Review of Operations
Annualized Premiums from Policies in Force
Reviewing our fiscal 2020 consolidated performance for the Sumitomo Life Group, annualized premiums from policies in force decreased 0.1% from the end of the previous fiscal year to ¥2,804.4 billion ($25.3 billion).
Annualized premiums from policies in force for the third-sector insurances, which we focus on as a growth area, increased 2.0% year on year to ¥601.8 billion ($5.4 billion), on the basis of two domestic entities (Sumitomo Life and Medicare Life) excluding Symetra, growing steadily for eighteen consecutive years since we started to publish such figures.

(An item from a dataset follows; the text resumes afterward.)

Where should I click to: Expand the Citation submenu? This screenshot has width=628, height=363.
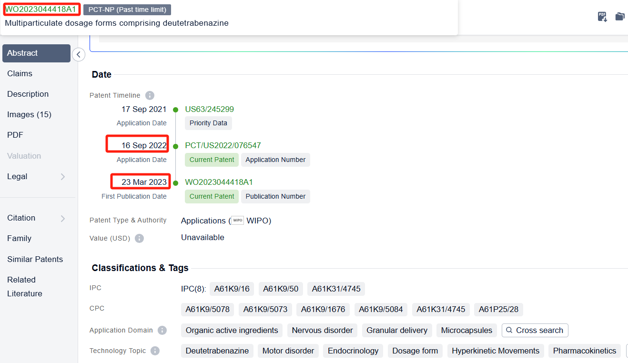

The main reason for this is that we have achieved steady results through “multi-channel, multi-product strategy” in the nursing care (including work disability) and medical insurance markets, which are expanding along with the advent of the super-aging society.
Annualized Premiums from New Policies
In fiscal 2020, the Sumitomo Life Group’s annualized premiums from new policies decreased 5.9% from the previous fiscal year to ¥190.7 billion ($1.7 billion).
Although they decreased year on year due to the impact of the spread of COVID-19, the decrease was limited to 5.9%, mainly due to the development of systems and arrangements using remote tools.
Core Business Profit
Core business profit is an indicator of the fundamental earnings strength of Japan’s life insurance companies.
In fiscal 2020, the Sumitomo Life Group’s core business profit decreased 9.0% from the previous fiscal year to ¥357.0 billion ($3.2 billion).
Meanwhile, the interest gain has increased for seven consecutive years after turning positive for the first time in fiscal 2014 since we started its disclosure in fiscal 2001.
*1 Group core business profit is calculated by combining core business profit of Sumitomo Life and Medicare Life, and profit before tax of Symetra, Baoviet Holdings, BNI Life, Aviva Singlife Holdings, and PICC Life attributable to Sumitomo Life’s equity stake in each company, with adjustments made to some internal transactions.
Accumulated Retained Surplus
Accumulated retained surplus (Sumitomo Life)* increased ¥187.2 billion in fiscal 2020, to ¥2,195.8 billion ($19.8 billion).
We will continue to reinforce our long-term financial strength by accumulating surplus while maintaining a good balance with the distribution of dividends to policyholders.
*Contingency reserves + Reserve for price fluctuation + Fund for price fluctuation allowance + Reserve for redemption of foundation funds + Reserve for fund redemption
Solvency Margin Ratio
The solvency margin ratio is the ratio of total solvency margin to total risk amount, which quantifies various risks. Our solvency margin ratio was 862.5% (consolidated) at the end of fiscal 2020. The ratio far exceeds 200%, the level which would require administrative-intervention in Japan.
In anticipation of the introduction of an economic value-based solvency regulation, we are making efforts to control risk and accumulate retained surplus based on the Insurance Capital Standard (ICS) being developed by the International Association of Insurance Supervisors.
European Embedded Value (EEV)
The Sumitomo Life Group’s EEV at the end of fiscal 2020 increased ¥905.0 billion year on year to ¥4,489.2 billion due to the positive results of the insurance business such as acquiring new policies and securing earnings from policies in force, as well as the positive impact of rising domestic interest rates and domestic stock prices.
*The EEV of the Group is calculated as follows: Sumitomo Life’s EEV plus Medicare Life’s EEV and Symetra’s EEV, less Sumitomo Life’s carrying amount of equity of Medicare Life and Symetra.